There’s a paper which shows stock prices exhibit Granger causality with respect to economic growth in the US, but vice versa does not obtain. This is a good illustration of the careful ste-by-step in conducting this type of analysis, and how it is in fact fraught with issues of getting the number of lags exactly right and avoiding big specification problems.

Just at the moment when it looks as if the applications of Granger causality are petering out in economics, neuroscience rides to the rescue. I offer you a recent article from a journal in computation biology in this regard – Measuring Granger Causality between Cortical Regions from Voxelwise fMRI BOLD Signals with LASSO.

Here’s the Abstract:

*Functional brain network studies using the Blood Oxygen-Level Dependent (BOLD) signal from functional Magnetic Resonance Imaging (fMRI) are becoming increasingly prevalent in research on the neural basis of human cognition.

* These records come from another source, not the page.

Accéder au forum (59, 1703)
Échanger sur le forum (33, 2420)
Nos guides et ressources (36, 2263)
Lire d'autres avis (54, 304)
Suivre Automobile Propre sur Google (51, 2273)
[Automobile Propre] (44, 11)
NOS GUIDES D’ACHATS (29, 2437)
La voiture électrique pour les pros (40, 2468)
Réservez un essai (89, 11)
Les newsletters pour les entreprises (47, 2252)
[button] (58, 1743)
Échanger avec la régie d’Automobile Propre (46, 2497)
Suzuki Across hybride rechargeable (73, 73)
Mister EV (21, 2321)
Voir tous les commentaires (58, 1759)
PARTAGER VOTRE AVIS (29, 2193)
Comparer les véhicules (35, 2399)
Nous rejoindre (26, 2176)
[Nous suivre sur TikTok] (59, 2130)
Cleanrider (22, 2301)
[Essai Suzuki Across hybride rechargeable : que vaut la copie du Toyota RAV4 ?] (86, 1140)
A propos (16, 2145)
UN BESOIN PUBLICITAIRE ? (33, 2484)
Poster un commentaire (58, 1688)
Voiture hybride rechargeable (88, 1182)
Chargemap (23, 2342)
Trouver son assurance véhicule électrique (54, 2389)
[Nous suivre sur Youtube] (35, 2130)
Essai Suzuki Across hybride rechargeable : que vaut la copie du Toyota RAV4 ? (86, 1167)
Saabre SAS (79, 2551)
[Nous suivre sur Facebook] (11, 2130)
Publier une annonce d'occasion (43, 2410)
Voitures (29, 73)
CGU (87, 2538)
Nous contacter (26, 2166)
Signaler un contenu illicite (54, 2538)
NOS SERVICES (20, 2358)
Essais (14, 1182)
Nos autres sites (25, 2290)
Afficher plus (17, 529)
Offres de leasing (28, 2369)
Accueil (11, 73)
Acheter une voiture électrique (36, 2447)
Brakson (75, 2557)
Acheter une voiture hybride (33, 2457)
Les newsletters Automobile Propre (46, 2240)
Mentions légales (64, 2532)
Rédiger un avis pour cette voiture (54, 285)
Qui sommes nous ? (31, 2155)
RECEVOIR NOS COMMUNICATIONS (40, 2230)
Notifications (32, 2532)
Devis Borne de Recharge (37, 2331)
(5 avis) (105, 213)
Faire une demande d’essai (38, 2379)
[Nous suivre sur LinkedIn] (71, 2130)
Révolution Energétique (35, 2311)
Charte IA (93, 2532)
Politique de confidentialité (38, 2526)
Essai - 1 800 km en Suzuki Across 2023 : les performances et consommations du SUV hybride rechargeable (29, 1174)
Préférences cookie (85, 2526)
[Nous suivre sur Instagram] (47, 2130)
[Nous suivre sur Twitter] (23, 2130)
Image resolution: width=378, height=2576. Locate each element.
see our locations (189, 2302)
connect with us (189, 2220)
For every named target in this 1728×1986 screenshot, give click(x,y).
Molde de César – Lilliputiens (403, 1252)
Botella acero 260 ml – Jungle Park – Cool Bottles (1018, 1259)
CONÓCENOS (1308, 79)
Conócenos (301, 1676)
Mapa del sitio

An important problem in functional brain network analysis is to understand directed functional interactions between brain regions during cognitive performance. This problem has important implications for understanding top-down influences from frontal and parietal control regions to visual occipital cortex in visuospatial attention, the goal motivating the present study. A common approach to measuring directed functional interactions between two brain regions is to first create nodal signals by averaging the BOLD signals of all the voxels in each region, and to then measure directed functional interactions between the nodal signals. Another approach, that avoids averaging, is to measure directed functional interactions between all pairwise combinations of voxels in the two regions. Here we employ an alternative approach that avoids the drawbacks of both averaging and pairwise voxel measures. In this approach, we first use the Least Absolute Shrinkage Selection Operator (LASSO) to pre-select voxels for analysis, then compute a Multivariate Vector AutoRegressive (MVAR) model from the time series of the selected voxels, and finally compute summary Granger Causality (GC) statistics from the model to represent directed interregional interactions. We demonstrate the effectiveness of this approach on both simulated and empirical fMRI data. We also show that averaging regional BOLD activity to create a nodal signal may lead to biased GC estimation of directed interregional interactions. The approach presented here makes it feasible to compute GC between brain regions without the need for averaging. Our results suggest that in the analysis of functional brain networks, careful consideration must be given to the way that network nodes and edges are defined because those definitions may have important implications for the validity of the analysis.*

So Granger causality is still a vital concept, despite its probably diminishing use in econometrics per se.

Let me close with this thought and promise a future post on the Kaggle and machine learning competitions on identifying the direction of causality in pairs of variables without context.